→ DATA PROVIDED:
= Beginning of Section =
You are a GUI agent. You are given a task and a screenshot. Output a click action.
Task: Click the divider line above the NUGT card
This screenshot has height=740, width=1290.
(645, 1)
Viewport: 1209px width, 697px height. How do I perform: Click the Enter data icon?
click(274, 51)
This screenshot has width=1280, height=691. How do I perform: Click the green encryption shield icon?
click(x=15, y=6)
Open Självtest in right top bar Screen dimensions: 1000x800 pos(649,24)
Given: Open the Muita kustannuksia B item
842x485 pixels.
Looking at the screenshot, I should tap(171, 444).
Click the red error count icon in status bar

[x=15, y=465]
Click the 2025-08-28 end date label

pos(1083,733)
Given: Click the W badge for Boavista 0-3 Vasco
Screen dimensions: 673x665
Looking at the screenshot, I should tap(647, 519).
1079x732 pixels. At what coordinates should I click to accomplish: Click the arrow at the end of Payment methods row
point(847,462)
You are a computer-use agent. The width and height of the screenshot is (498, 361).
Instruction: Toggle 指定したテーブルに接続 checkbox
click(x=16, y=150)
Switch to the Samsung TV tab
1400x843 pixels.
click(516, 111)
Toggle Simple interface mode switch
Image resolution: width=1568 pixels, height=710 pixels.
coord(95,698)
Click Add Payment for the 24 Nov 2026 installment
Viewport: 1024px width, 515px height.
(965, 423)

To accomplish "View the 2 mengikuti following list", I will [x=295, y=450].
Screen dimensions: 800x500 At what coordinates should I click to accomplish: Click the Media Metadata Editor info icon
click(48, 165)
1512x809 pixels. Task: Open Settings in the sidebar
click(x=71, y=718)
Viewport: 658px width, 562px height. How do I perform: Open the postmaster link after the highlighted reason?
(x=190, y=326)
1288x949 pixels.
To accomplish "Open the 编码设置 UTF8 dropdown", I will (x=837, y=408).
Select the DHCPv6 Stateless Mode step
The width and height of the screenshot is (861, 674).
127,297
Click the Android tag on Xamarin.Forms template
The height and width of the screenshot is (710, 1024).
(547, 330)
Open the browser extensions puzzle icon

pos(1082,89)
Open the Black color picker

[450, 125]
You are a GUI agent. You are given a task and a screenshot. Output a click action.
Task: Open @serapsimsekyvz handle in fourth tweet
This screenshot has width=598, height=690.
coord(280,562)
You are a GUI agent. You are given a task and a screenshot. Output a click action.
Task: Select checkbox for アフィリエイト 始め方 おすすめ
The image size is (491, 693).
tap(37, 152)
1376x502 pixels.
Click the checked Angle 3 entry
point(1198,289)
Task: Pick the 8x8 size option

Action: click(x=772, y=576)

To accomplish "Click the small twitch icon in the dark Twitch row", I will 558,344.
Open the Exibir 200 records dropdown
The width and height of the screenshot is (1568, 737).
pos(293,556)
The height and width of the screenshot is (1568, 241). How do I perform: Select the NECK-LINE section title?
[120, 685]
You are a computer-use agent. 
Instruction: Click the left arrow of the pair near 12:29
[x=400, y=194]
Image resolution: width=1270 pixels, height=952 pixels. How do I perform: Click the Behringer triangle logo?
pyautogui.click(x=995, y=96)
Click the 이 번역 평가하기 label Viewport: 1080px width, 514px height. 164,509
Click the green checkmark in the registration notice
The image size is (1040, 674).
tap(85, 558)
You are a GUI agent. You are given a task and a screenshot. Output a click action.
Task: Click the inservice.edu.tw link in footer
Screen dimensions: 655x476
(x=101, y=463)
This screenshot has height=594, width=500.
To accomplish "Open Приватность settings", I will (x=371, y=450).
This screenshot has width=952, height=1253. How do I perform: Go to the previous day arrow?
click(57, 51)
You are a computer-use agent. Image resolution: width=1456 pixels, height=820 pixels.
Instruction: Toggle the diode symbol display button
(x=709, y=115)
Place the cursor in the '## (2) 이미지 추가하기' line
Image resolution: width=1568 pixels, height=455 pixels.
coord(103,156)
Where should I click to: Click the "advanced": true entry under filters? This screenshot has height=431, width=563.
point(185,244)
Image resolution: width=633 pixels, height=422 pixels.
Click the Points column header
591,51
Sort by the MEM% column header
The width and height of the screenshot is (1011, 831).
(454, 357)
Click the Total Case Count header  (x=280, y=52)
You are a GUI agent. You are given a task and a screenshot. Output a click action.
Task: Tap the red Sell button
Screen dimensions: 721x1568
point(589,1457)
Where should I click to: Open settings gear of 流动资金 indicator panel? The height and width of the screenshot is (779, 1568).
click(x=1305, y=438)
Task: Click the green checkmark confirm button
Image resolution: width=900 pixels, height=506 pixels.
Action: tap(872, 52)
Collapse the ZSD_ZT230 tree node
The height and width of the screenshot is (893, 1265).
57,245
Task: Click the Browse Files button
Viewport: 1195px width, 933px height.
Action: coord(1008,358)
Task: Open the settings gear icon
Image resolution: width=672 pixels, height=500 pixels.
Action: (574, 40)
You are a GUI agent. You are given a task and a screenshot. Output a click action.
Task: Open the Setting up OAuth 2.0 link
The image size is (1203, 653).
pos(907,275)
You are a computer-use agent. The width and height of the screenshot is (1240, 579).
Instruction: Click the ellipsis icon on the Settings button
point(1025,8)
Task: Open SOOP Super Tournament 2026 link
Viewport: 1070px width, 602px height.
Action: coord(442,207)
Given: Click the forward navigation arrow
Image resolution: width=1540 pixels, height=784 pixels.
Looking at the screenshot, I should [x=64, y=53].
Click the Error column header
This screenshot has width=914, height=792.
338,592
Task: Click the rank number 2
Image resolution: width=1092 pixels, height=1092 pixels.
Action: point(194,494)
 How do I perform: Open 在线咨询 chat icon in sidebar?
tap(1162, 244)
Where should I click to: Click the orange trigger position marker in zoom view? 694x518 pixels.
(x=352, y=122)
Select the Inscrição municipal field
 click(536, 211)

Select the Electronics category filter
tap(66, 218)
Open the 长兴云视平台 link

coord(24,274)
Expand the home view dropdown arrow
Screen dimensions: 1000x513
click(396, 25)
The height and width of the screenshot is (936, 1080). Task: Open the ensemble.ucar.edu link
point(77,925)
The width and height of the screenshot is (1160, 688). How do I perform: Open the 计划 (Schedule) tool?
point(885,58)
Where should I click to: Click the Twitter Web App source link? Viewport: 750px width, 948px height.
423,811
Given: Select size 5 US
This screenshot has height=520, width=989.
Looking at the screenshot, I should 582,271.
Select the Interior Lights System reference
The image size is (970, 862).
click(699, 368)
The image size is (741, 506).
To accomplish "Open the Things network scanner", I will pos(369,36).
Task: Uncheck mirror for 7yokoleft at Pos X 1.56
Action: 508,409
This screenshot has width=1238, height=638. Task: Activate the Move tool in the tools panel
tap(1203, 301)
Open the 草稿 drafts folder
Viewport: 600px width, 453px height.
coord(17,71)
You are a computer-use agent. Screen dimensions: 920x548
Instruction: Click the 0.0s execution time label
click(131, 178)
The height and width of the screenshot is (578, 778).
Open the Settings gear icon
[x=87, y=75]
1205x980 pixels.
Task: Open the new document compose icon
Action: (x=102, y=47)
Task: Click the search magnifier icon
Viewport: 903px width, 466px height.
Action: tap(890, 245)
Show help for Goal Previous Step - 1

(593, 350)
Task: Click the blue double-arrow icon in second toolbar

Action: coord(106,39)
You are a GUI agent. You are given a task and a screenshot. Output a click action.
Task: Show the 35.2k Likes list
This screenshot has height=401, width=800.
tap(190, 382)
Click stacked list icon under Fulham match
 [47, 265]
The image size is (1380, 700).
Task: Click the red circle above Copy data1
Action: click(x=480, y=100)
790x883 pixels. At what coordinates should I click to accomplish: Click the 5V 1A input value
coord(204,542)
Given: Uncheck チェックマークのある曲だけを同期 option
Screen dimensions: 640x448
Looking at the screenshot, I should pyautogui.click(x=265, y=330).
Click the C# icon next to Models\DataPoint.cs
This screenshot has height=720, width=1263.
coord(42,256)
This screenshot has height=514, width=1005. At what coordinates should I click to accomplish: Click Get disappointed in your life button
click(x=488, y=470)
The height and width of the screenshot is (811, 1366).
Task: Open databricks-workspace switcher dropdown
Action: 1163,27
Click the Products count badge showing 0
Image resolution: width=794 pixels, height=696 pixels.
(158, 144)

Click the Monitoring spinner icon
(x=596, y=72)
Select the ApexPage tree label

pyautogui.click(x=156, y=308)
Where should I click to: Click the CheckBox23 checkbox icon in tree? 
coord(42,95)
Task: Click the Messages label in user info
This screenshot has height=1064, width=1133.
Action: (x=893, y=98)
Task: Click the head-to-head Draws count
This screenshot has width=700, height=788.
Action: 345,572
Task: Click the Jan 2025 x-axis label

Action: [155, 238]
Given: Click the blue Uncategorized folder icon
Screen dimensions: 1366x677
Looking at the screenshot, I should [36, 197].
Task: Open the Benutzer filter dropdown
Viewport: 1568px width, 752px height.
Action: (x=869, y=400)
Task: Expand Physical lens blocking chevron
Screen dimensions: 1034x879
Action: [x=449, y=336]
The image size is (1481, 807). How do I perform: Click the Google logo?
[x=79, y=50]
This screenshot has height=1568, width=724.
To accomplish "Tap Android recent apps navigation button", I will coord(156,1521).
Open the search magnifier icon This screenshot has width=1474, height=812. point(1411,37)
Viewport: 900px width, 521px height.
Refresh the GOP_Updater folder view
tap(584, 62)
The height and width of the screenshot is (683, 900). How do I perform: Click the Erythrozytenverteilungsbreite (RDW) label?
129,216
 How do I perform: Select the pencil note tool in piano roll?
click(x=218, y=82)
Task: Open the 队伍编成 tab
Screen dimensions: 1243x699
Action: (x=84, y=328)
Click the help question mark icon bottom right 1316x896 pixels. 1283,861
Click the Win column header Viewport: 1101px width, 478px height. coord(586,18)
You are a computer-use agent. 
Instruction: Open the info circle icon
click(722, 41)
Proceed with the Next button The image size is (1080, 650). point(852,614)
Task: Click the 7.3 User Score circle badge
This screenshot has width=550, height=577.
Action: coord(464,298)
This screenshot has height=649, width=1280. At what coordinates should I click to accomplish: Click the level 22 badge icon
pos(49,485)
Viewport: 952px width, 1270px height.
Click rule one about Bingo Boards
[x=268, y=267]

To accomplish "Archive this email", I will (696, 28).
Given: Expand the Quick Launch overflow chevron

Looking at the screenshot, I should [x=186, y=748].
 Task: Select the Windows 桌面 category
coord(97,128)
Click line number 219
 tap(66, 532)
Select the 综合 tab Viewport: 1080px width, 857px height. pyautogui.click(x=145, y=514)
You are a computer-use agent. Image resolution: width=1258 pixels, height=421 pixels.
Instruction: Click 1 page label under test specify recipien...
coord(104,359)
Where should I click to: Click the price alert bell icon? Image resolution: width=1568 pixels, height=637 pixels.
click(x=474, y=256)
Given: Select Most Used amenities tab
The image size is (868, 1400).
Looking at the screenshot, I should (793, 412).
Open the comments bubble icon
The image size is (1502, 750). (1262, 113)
= End of Section =
→ ACTIVITY: What is needed is an exact retyping of every line from the one containing "Instruction: Click 1" through the final line of the entries, and only those lines.

→ RESULT OF THIS TASK:
Instruction: Click 1 page label under test specify recipien...
coord(104,359)
Where should I click to: Click the price alert bell icon? Image resolution: width=1568 pixels, height=637 pixels.
click(x=474, y=256)
Given: Select Most Used amenities tab
The image size is (868, 1400).
Looking at the screenshot, I should (793, 412).
Open the comments bubble icon
The image size is (1502, 750). (1262, 113)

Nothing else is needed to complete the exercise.